Massimo Gramellini per il Corriere della Sera
Non è vero che non sembra italiano. Semplicemente non è l’italiano da commedia, creativo perché indisciplinato e cialtrone, che continuiamo a raccontarci di essere. E non è vero che non sembra giovane. Sinner conosce la timidezza e la fragilità, e ogni volta che, come nel secondo set contro Rublev, si tocca quei muscoli troppo sottili per un gioco così devastante temiamo stia per spaccarsi. Invece ogni volta, o quasi, si rigenera. Al pari di tante altre ragazze e ragazzi che mi è capitato di incontrare, è molto più completo e consapevole di quanto fossi io alla loro età.
Conosce l’arte dell’autocontrollo, non fa la vittima né il narciso e crede ancora nei sogni e nel valore della riservatezza, anche in amore. Abita la partita e la vita con calma, ma sempre in rimonta, come nel tiebreak di ieri. Tre anni fa, per tutti, era un predestinato. Un anno fa, per molti, un sopravvalutato. Adesso è.
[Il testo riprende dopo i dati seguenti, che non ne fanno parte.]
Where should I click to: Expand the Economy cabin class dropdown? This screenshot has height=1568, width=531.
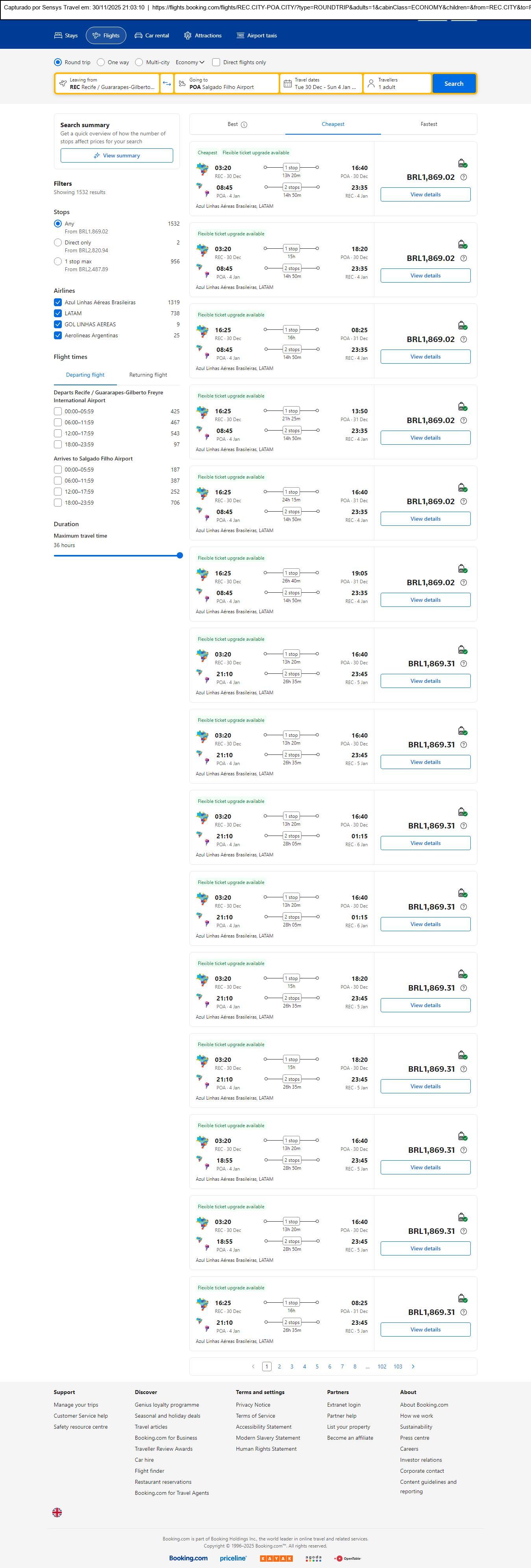(x=190, y=62)
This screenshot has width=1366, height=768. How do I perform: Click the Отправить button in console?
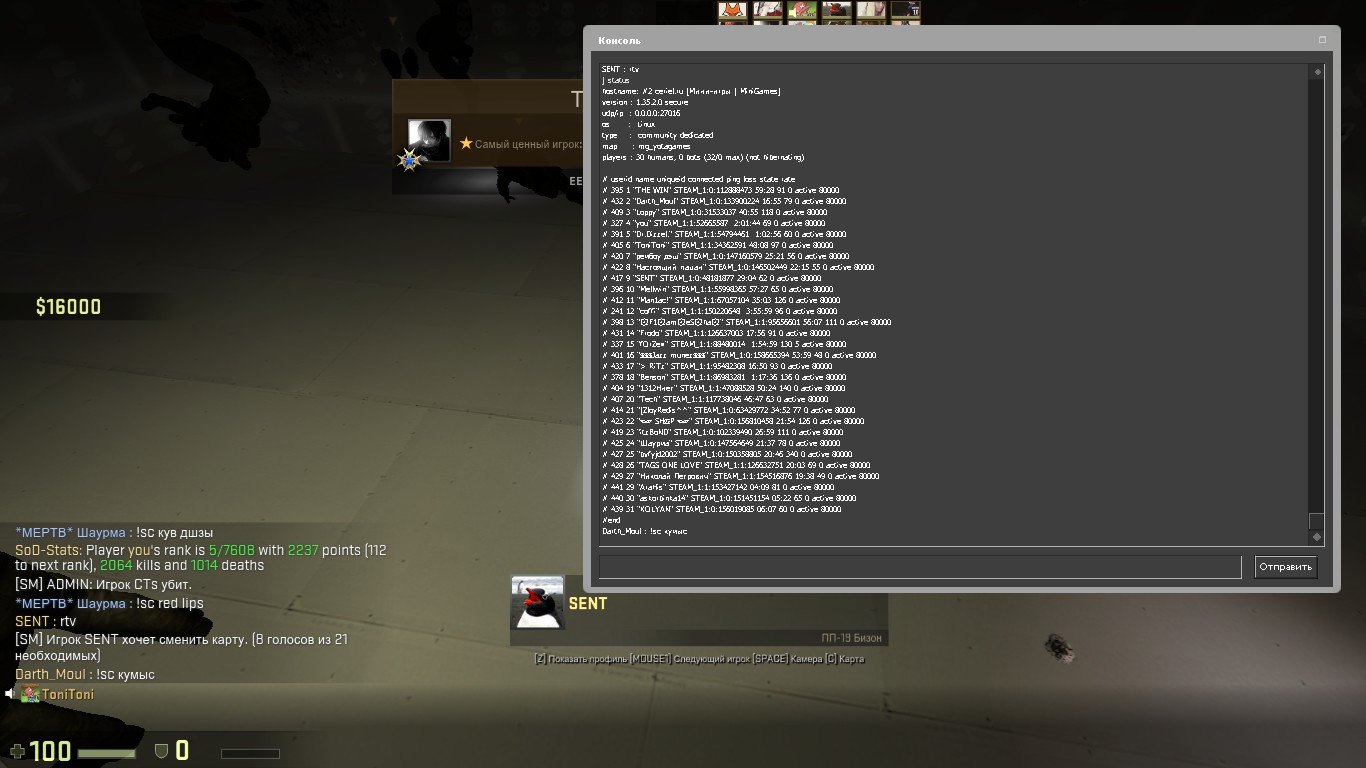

Una promessa mantenuta e il simbolo sportivo di una generazione diversa che per pigrizia ci ostiniamo a soffocare di stereotipi, mentre il suo problema principale è di essere una minoranza esigua in un Paese disilluso, quindi di contare poco e di dover andare altrove per sentirsi riconosciuta. Sinner in un altrove esentasse ha messo la residenza, è vero, come tanti del suo lignaggio e con il suo ingaggio. Non sono il suo commercialista, ma se riportasse la residenza in Italia, diventerebbe definitivamente il mio tipo preferito di italiano.